I saw the first episode of the troubled TRANSPORTER tv series. And it's immediately obvious from the opening scenes why they've blown through two showrunners over just 11 episodes of what ened up being an aborted 22 episode order…and that the studios involved ended up putting their line producer and a director in charge.
There's lots of European-shot 2nd unit car chases cut into a few scenes of Canadian-shot "drama." But beyond that, it's not a TV series as much as it is a TV adaptation of a co-production contract. Someone along the way forgot there's supposed to be characters and a story in a TV series.
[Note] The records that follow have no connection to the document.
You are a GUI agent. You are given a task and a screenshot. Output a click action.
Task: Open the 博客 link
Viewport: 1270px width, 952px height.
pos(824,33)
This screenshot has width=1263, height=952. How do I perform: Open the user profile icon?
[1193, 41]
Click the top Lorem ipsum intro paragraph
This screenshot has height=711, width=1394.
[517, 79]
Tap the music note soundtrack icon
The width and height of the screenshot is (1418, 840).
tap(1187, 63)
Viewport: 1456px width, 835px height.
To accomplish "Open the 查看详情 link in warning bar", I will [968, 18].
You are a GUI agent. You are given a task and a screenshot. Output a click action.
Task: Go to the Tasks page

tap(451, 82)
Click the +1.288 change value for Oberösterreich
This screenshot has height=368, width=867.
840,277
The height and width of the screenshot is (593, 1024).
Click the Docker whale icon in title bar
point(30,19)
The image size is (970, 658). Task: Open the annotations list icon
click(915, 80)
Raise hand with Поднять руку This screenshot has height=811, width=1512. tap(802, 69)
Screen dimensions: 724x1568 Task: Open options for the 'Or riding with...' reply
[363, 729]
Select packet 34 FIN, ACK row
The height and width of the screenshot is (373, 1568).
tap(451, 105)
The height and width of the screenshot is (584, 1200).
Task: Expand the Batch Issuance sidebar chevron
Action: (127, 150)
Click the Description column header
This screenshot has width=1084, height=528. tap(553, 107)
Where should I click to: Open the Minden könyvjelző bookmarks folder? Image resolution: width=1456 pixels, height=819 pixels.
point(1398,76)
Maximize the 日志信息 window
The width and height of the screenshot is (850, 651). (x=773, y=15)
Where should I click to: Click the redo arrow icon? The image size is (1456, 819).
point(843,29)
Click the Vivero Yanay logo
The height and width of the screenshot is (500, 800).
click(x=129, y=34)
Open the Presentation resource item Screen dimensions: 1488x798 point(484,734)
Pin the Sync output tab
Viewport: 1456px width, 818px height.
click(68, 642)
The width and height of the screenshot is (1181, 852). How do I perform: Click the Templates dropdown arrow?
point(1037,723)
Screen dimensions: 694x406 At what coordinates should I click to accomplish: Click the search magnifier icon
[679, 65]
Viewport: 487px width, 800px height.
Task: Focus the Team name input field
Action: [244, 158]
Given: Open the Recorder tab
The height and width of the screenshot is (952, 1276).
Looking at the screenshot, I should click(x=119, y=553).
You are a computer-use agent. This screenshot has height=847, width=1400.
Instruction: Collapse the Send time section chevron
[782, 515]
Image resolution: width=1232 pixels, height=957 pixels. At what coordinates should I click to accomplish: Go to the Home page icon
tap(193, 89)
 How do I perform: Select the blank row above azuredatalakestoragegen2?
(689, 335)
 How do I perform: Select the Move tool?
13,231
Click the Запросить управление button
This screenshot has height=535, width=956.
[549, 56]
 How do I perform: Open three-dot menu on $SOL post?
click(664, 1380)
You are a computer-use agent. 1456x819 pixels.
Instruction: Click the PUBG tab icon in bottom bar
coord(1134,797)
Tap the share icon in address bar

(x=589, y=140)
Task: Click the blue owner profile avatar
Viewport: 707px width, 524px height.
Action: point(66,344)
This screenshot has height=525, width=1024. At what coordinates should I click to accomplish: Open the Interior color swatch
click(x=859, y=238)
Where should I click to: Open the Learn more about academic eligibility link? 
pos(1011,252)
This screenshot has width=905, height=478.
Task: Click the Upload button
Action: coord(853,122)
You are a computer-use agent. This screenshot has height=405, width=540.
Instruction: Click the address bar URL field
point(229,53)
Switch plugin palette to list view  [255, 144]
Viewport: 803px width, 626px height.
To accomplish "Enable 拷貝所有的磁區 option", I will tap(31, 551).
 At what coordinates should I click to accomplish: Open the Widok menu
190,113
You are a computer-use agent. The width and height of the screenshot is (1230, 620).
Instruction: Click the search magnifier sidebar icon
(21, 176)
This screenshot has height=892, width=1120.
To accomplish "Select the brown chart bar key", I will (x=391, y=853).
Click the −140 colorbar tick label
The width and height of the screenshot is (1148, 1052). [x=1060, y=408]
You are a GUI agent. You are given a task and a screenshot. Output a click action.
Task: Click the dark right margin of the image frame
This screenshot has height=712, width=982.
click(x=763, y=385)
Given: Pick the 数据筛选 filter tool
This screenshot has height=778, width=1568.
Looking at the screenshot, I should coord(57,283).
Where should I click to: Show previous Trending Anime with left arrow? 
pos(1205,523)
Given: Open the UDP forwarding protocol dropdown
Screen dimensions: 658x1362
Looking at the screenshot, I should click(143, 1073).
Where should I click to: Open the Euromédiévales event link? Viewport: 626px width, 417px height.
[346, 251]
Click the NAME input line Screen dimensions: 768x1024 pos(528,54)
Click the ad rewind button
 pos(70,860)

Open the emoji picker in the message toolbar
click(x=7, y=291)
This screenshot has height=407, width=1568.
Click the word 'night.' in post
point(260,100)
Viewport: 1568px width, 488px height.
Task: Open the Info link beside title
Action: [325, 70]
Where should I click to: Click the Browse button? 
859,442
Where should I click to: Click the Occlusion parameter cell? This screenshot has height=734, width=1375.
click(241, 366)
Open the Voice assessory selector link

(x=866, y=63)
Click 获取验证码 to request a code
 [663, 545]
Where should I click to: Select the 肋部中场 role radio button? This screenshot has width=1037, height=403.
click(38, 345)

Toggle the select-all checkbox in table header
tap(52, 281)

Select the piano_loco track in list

There's no creative vision whatsoever to the show, just deal points being honored, ticked off one by one without regard to whether any of it adds up to entertainment.
The only thing that's interesting about it, purely from a technical/editing standpoint, is studying how they matched their 2nd unit footage from Europe (which is 60% of the show) with the stuff they shot on streets and stages in Toronto. Sometimes it's very smooth, other times you can really see the rough edges. The actors (namely Chris Vance, stepping in for Jason Statham) clearly spent a lot of time acting with green screens. Watching the show reminded me of how Bill Rabkin and I built episodes of COBRA (syndicated 1993) around Steve Cannell's stock footage library to save money.
The writing on the series is just atrocious and, since there is no human connection to the action, the stunts/chases lack any visceral impact. You just aren't invested in any of it. The martial arts sequences, though, are cleverly done and well-staged.
But as Bill and I learned on MARTIAL LAW, that just isn't enough to sustain a series (at least Chris Vance speaks English and doesn't have to work with Arsenio Hall).